The complete absence of any prior publication strongly suggests the images were freshly created, consistent with AI generation, rather than captured from a real event. Our fact-checking team used Google’s “About This Image” section, which tracks the indexed publication history of an image across the web. The tool confirmed that both images had no traceable history before their appearance in the Facebook post and flagged indicators consistent with AI-generated content, labeled “Made with Google’s AI.”

This tool is part of Google’s broader effort to combat synthetic media and provides an additional layer of verification beyond standard reverse image searches. Beyond automated tools, MFC conducted a close visual inspection of both images and identified several anomalies characteristic of AI-generated content, such as visible text fragments resembling “LA” or “Los Angeles.” In the first image, text consistent with Los Angeles urban signage is faintly visible in the background.

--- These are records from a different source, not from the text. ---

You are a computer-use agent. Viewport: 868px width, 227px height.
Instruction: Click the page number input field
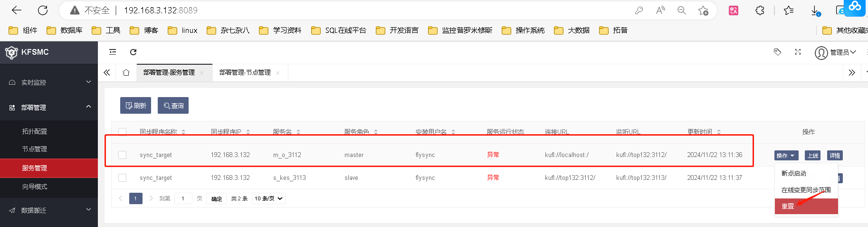click(x=183, y=198)
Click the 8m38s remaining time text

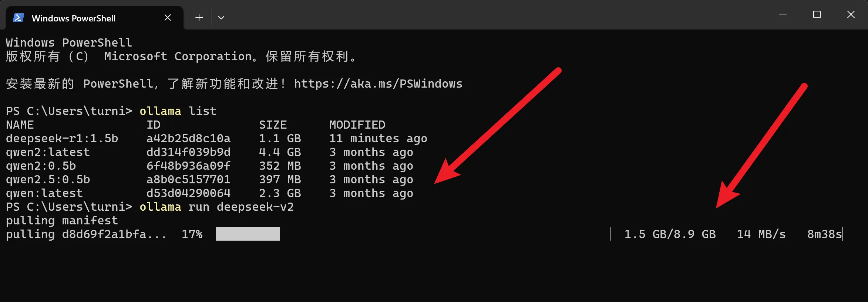coord(824,234)
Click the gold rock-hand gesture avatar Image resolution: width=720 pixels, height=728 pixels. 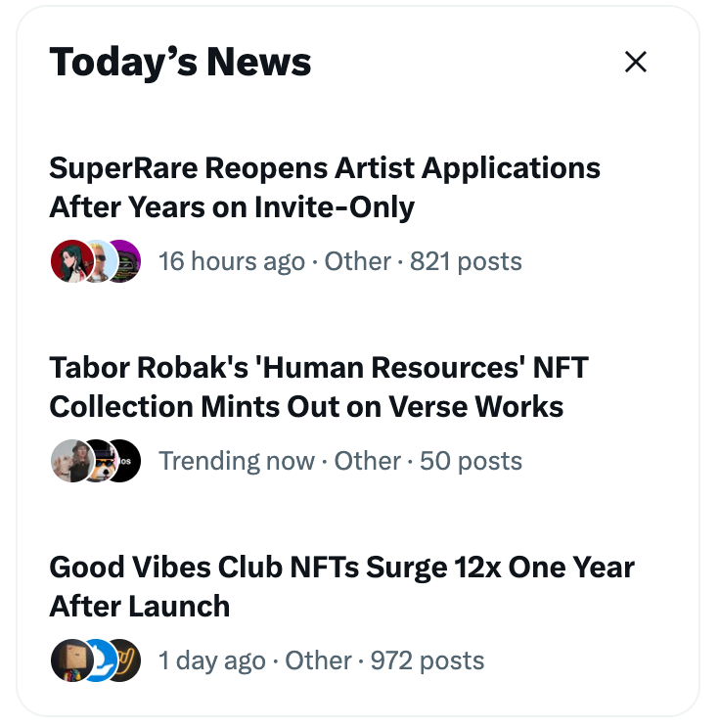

A laughing emoji is also visible in the bottom right corner of one of the images. MFC’s analysis determined that this emoji appears to have been digitally overlaid onto the image after its generation, based on differences in resolution and color saturation compared to the surrounding content. This suggests the person who posted the image deliberately added a mocking element, indicating an intent to ridicule rather than to genuinely report an arrest. The background environment also contains visual distortions in depth and perspective that are commonly produced by AI image generation models when rendering crowds and outdoor scenes.
Our team also used the Hugging Face AI Image Detector to determine whether the image depicted a real incident or was computer-generated. The tool returned a 94.61% chance that the image is AI-generated.

Context
In April 2025, an online conversation emerged about a man named Kassaye Kenenisa, who is alleged to own a hotel in Ambo city and to have organized a group referred to locally as “120”. According to online discussions, this group is accused of operating with impunity, committing acts of violence without accountability.
Videos circulating online, which MFC has reviewed, appear to show a man beating individuals inside a building. In these videos, the victims can be heard pleading in Afaan Oromo, crying and screaming, as they are subjected to what appears to be brutal violence. Additional footage allegedly shows the same individual beating a person in the middle of a public crowd.
It is this climate of public anger and demand for accountability that appears to have created fertile ground for the spread of fabricated imagery depicting an arrest that, according to MFC’s investigation, never took place. No official statement from Ambo city authorities or the Oromia regional government confirming the arrest of Kassaye Kenenisa had been issued at the time of publication.
Conclusion
A detail-oriented investigation of the images proved that they do not show the alleged individual named Kassaye Kenenisa, detained in Ambo city, Oromia. Rather, MFC’s investigation shows it is AI-generated user content. Hence, based on its findings, MFC rates this claim as False.